On the interconnect, a multicast CheckPoint ClusterXL, with an active/active firewall configuration, is going to trombone traffic between sites according to some random algorithm.
In addition, the firewall synchronisation traffic must also be given high priority and if the sync data doesn’t occur quickly enough the firewalls seem to fail quite badly (again, apocryphal evidence here, not able to test in a live network).
Finally, Multicast/ Broadcast must flow across the L2 Link on the inside and outside interfaces for every VLANs.
Thus, for 100Megabits of traffic across the firewall, 200Megabits of broadcast traffic is generated, plus the Sync traffic (determined according to firewall rule but usually a lot of traffic).

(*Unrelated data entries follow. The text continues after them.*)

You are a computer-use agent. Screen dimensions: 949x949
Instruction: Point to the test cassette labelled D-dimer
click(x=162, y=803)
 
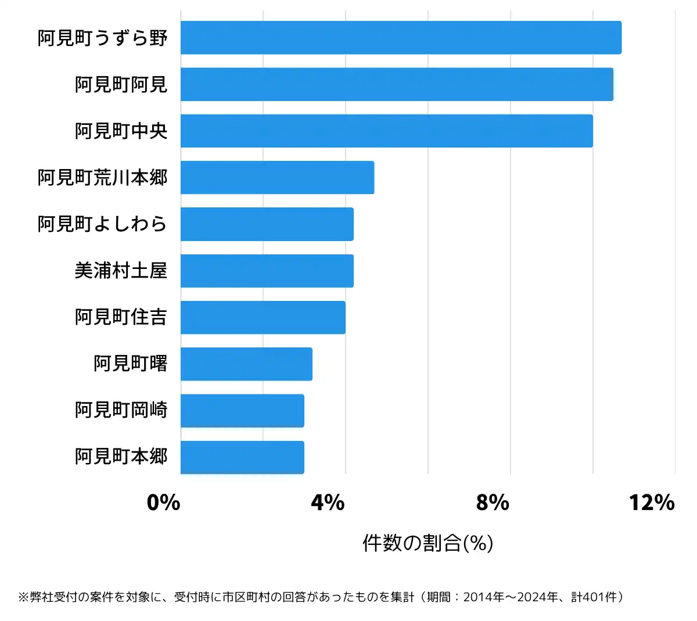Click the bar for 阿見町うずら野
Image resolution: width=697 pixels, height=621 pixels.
pos(401,38)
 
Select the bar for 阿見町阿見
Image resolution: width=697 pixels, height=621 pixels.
pos(397,84)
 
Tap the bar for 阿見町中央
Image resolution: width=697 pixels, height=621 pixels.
pos(386,131)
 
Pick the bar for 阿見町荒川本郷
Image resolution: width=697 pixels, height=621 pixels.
pos(277,177)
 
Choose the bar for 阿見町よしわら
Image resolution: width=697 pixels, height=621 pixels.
pos(267,224)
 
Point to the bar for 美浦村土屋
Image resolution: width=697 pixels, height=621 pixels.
pos(267,271)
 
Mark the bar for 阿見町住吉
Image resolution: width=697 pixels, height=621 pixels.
pos(263,317)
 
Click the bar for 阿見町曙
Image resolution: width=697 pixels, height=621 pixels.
pos(246,364)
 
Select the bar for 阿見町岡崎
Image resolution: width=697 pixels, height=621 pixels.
pos(242,411)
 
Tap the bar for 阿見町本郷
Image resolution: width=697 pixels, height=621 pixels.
pos(242,457)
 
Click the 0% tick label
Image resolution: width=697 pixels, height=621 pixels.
pos(163,502)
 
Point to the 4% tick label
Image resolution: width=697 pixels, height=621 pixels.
pos(328,502)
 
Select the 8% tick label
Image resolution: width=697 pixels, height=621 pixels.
pos(493,502)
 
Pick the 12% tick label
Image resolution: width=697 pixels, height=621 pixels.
pos(652,502)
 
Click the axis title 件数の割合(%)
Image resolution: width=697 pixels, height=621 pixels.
pos(428,543)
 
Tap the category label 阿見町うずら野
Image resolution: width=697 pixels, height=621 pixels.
pos(103,38)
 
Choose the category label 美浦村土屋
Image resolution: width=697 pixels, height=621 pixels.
pos(121,271)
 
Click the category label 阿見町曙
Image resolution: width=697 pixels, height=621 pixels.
pos(131,364)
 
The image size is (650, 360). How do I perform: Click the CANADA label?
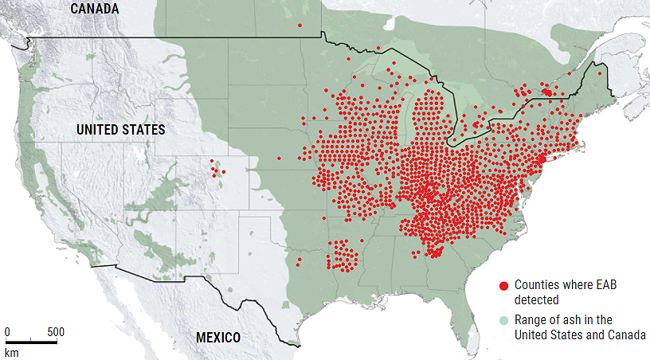[x=94, y=9]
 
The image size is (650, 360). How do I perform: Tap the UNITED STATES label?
[x=120, y=129]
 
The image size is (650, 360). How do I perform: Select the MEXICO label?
[x=217, y=338]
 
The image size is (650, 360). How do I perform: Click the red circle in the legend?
[x=503, y=285]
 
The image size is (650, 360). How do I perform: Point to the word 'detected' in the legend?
[x=537, y=299]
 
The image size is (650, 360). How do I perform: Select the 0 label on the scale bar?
[x=7, y=331]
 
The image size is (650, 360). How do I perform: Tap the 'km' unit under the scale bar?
[x=11, y=351]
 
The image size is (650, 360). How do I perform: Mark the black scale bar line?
[x=31, y=342]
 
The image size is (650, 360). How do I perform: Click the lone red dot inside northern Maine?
[x=600, y=73]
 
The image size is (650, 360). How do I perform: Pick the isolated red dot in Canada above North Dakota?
[x=300, y=25]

This isn’t a good idea(tm) since you need that bandwidth for server-server communication as well. Should be obvious, I think.
The EtherealMind View
Experience suggests that the Nokia/CheckPoint clustering works but at relatively low volumes, say up to 10 Mbps at a rough non-educated guess because the customer has a number of existing clusters that do work reliably. However, as load increases on the firewall, it appears that the multicast/broadcast technique causes serious service problems to devices on the same VLAN as the firewalls themselves. Since static mac options require the firewall team and network team to operate closely, this isn’t practical for very large support teams because of the level of specialisation that occurs in those teams. I have deep reservations about larger volumes of clustered traffic and have seen a number of inexplicable problems when clustering is enabled.
I could wish to have done some more testing but project timescales are a bit tight, and there is no way to have a lab of CheckPoint firewalls because of licensing and/or cost.
On the basis of this research, and recent experiences with service difficulties, I can’t recommend CheckPoint Nokia clustering because it appears to be a technology with more drawbacks than capabilities.